Рука Ника медленно потянулась к револьверу, лежавшему на столе. Джордж Колувос, скрючившись на стуле, следил за движениями брата. Когда Ник взял револьвер, Джордж неожиданно крикнул по-гречески:
Adelphi, mou... oyi!.. – Его мольба: «Мой брат... нет!» осталась неуслышанной. Ник Колувос, которого Фрэнки Ейл убедил отомстить, прицелился брату в висок из револьвера сорок пятого калибра. – Прошу тебя, Ник, – снова взмолился Джордж. – Я не владел собой. Я болен...
Взглянув на него, Ник воскликнул:
– Я оскорблен тем, что у меня такой брат, как ты. Если бы отец был жив, он бы убил тебя сам. Но раз его нет, это сделаю я...
В столовой воцарилась мертвая тишина, которую нарушало лишь тяжелое дыхание обреченного человека. Затем один за другим прогремели выстрелы. Две пули продырявили висок Джорджа Колувоса, из которого тут же хлынула кровь. Мария Колувос истерически закричала, когда ее шурин повалился на стол, ударившись головой о тарелку с баклавой.
Сразу после того, как прогремел выстрел, Ейл встал.
– Все в порядке, Ник. Берись за ноги, и мы перетащим тело на кухню, иначе кровь натечет на ковер, – сказал он.
Подхватив тело Джорджа под мышки, Фрэнки стащил его со стула, и Ник поднял ноги с пола. Они отнесли тело на кухню и положили на покрытый линолеумом пол. Потом жена Ника протерла пол, чтобы на нем не осталось пятен крови.
Вечером, около девяти, как только стемнело, они вынесли завернутый в одеяло труп, затолкали его в багажник машины Колувоса и поехали к пристани парома в Нью-Джерси. Дальнейший маршрут и конечный пункт – заросшую сорняками нелегальную свалку вблизи реки Пассейик в Линденхерсте – определили главари мафии.
Тело засыпали негашеной известью. В считанные дни ни от мягких тканей, ни от костей не осталось и следа.
Домой они возвращались молча, и лишь через неделю Ник позвонил Фрэнки.
– Мой дорогой друг, – сказал он, – моя девочка чувствует себя гораздо лучше. Болтает и улыбается, как прежде. У нее снова появился аппетит. И, самое главное, по ночам ее больше не мучают кошмары.
Ник замолчал. Ейл продолжал слушать. Наконец отец Олимпии заговорил вновь:
– Фрэнки, я хочу поблагодарить тебя. Я знаю, ты поступил так, потому что любишь детей и не выносишь, если их обижают.

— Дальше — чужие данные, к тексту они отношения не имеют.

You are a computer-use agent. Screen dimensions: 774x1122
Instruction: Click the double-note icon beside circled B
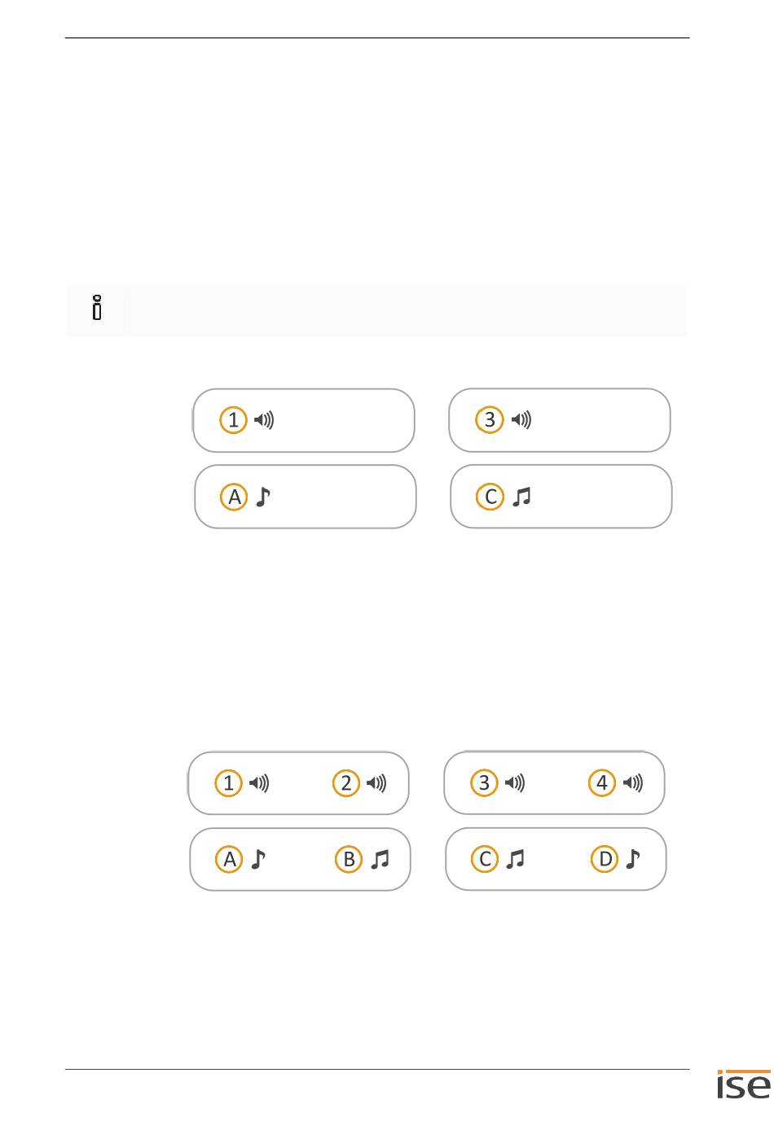380,859
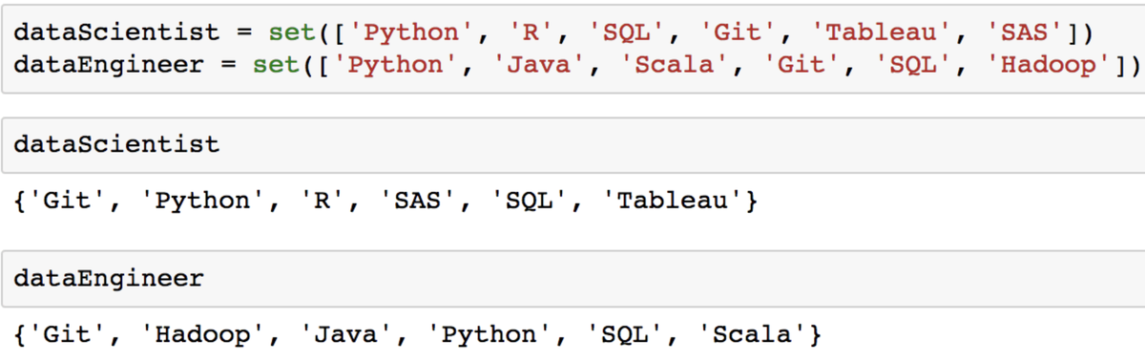
Task: Click the dataScientist variable in first cell
Action: pyautogui.click(x=118, y=33)
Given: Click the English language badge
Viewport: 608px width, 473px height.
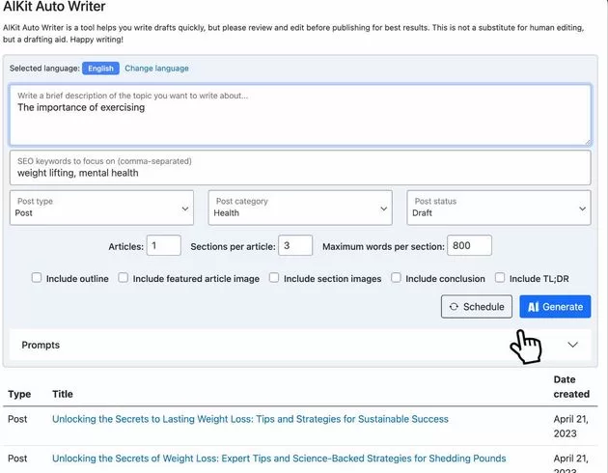Looking at the screenshot, I should pyautogui.click(x=100, y=69).
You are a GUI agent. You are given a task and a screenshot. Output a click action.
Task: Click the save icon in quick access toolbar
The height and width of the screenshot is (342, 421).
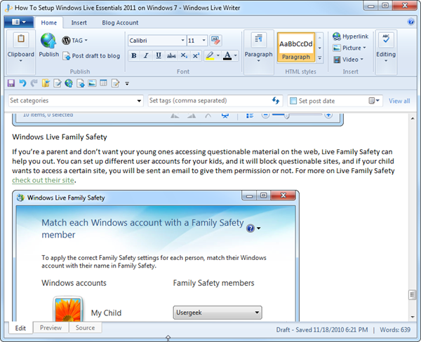coord(11,83)
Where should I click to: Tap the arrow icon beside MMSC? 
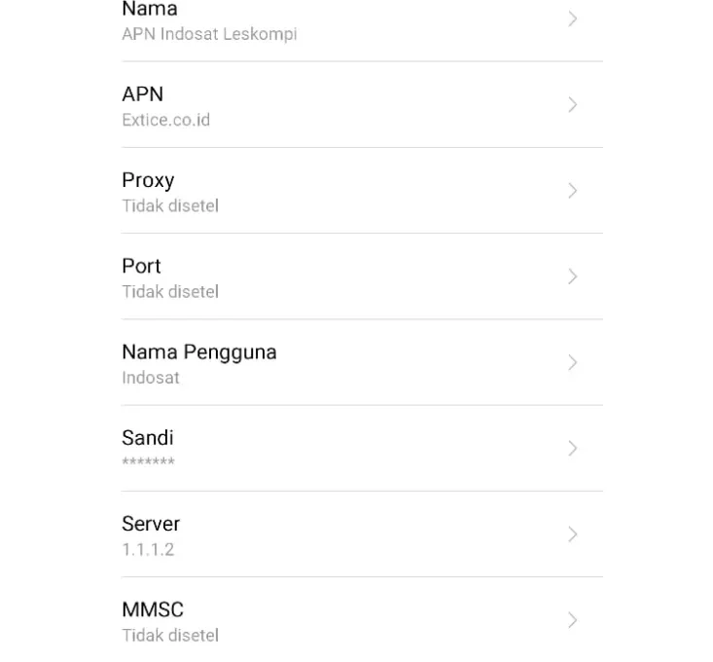(573, 620)
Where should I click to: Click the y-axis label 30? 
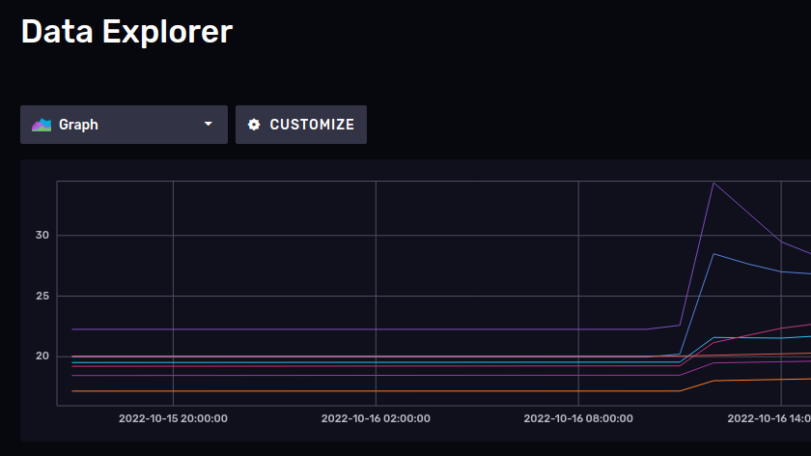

Ты очень благородный человек, и я счастлив быть твоим другом.
Поблагодарив Колувоса за теплые слова, Фрэнк ответил ему:
– Ник, я знаю, что ты говоришь искренне и обдумал каждое слово. А поскольку мы с тобой в самом деле добрые друзья, я хочу дать тебе совет – запомни. Мы убиваем, если нас к этому вынуждают. А умирают те, кто этого заслуживает. А твой брат – Amorte... он – заслужил!